Bu ayrımı yaptıktan sonra bir alt gruba iniyor ve burada klandan bahsediyor. Bu alt gruplamalarla yavaş yavaş evrim anlayışı beliriyor. Ona göre klan, insan topluluklarının ilk biçimidir. Klanlar birleşerek kabileleri, kabileler birleşerek aşiretleri, aşiretler de bir araya gelerek konfederasyonları oluşturur. Ya da, toplumlar, cemia, camia, cemiyet şeklinde bir evrim geçirirler. Kavmin cemiyet aşamasına geçmeden önce mutlaka cemia ve camia stajlarını yapmak zorundadır. Toplumlar önce ilkel kavimler şeklinde bulunur, sonra dinsel ulus niteliğini alır ve dinsel uluslar da evrimleşerek yasal uluslara dönüşürler. Toplumların en son aldıkları şekil kültürel ulus biçimidir. Gökalp, buna harsi millet demekte ve bir ulusun harsi millet olabilmesi için mutlaka din, ahlak, hukuk, güzel sanatlar, dil, iktisat, bilim-teknik gibi konulardan oluşmuş bir gelenekler, ulusal bilinç ve bunların temsilcisi olan büyük adamların var olması gerektiğini belirtir. Gökalp, klan deyimini semiyye deyimiyle dile getirmekte ve şöyle tanımlamaktadır: semiyye dini bir karabetle birbirine merbut yüzlerce hatta binlerce fertlerden mürekkep ailevi bir zümredir. Semiyyeyi teşhis eden alamet fertlerin müşterek ceddi itibar olunan muhayyel, yahut hakiki bir mevcudun namıyla tesmiye olunmasıdır. Müşterek ced aynı zamanda semiyyenin rabb-i hası itibar olunur. (Hançerlioğlu, Orhan, Toplumbilim Sözlüğü).
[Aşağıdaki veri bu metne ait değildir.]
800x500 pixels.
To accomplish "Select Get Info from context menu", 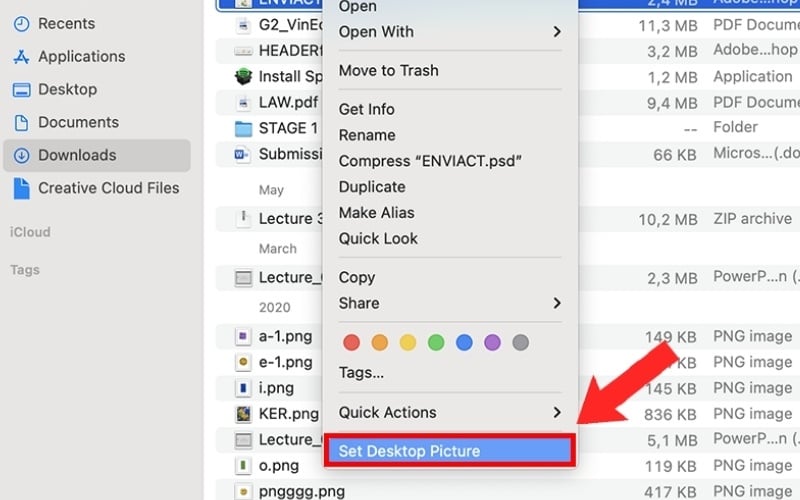I will tap(366, 109).
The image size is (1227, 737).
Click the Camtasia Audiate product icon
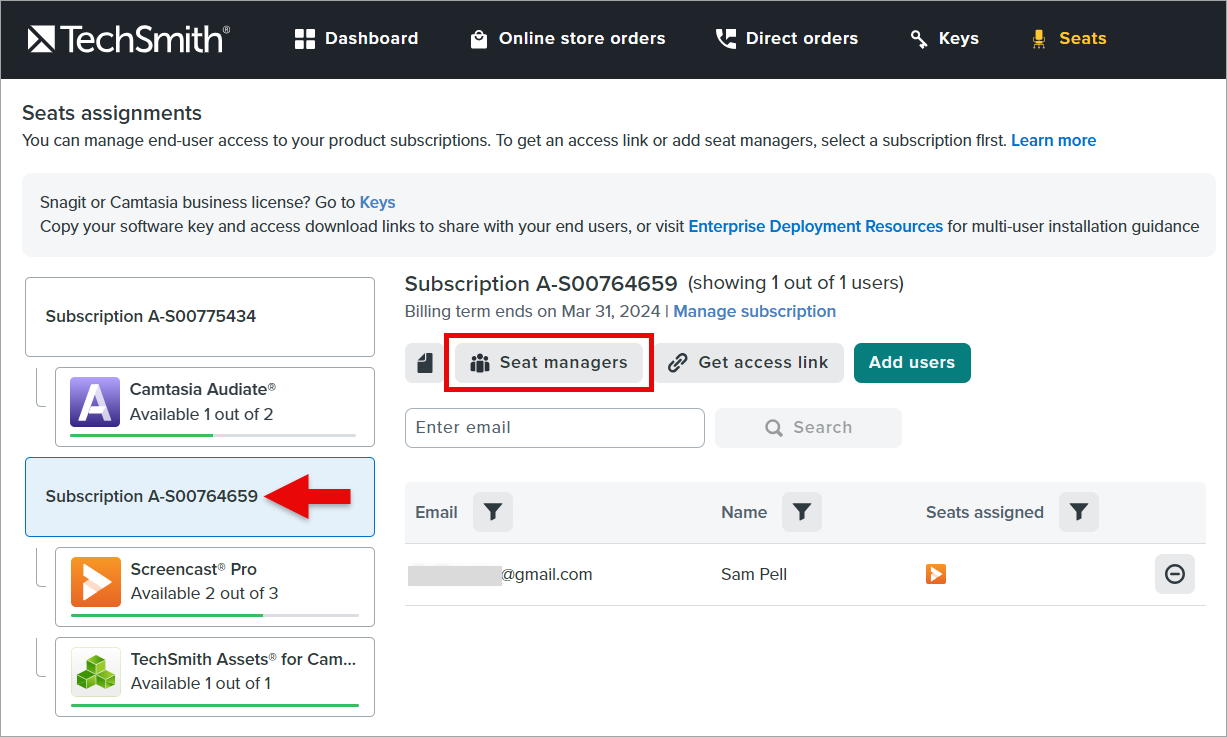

Gökalp ilkel kavimleri dörde ayırır:
1) Tehallüf etmemiş semmiyeli kavimler: Avustralya kavimleri.
2) Tehallüf etmiş semmiyeli kavimler: Kuzey Amerikadaki Hintliler (Kızılderililer)
3) Aşiri kavimler: Afrikadaki Dahomeyler.
4) Tereddiye uğramış iptidai (ilkel) kavimler: Seylan adasındaki Veddalar ( Kongar, Emre, Türk Toplum Bilimcileri).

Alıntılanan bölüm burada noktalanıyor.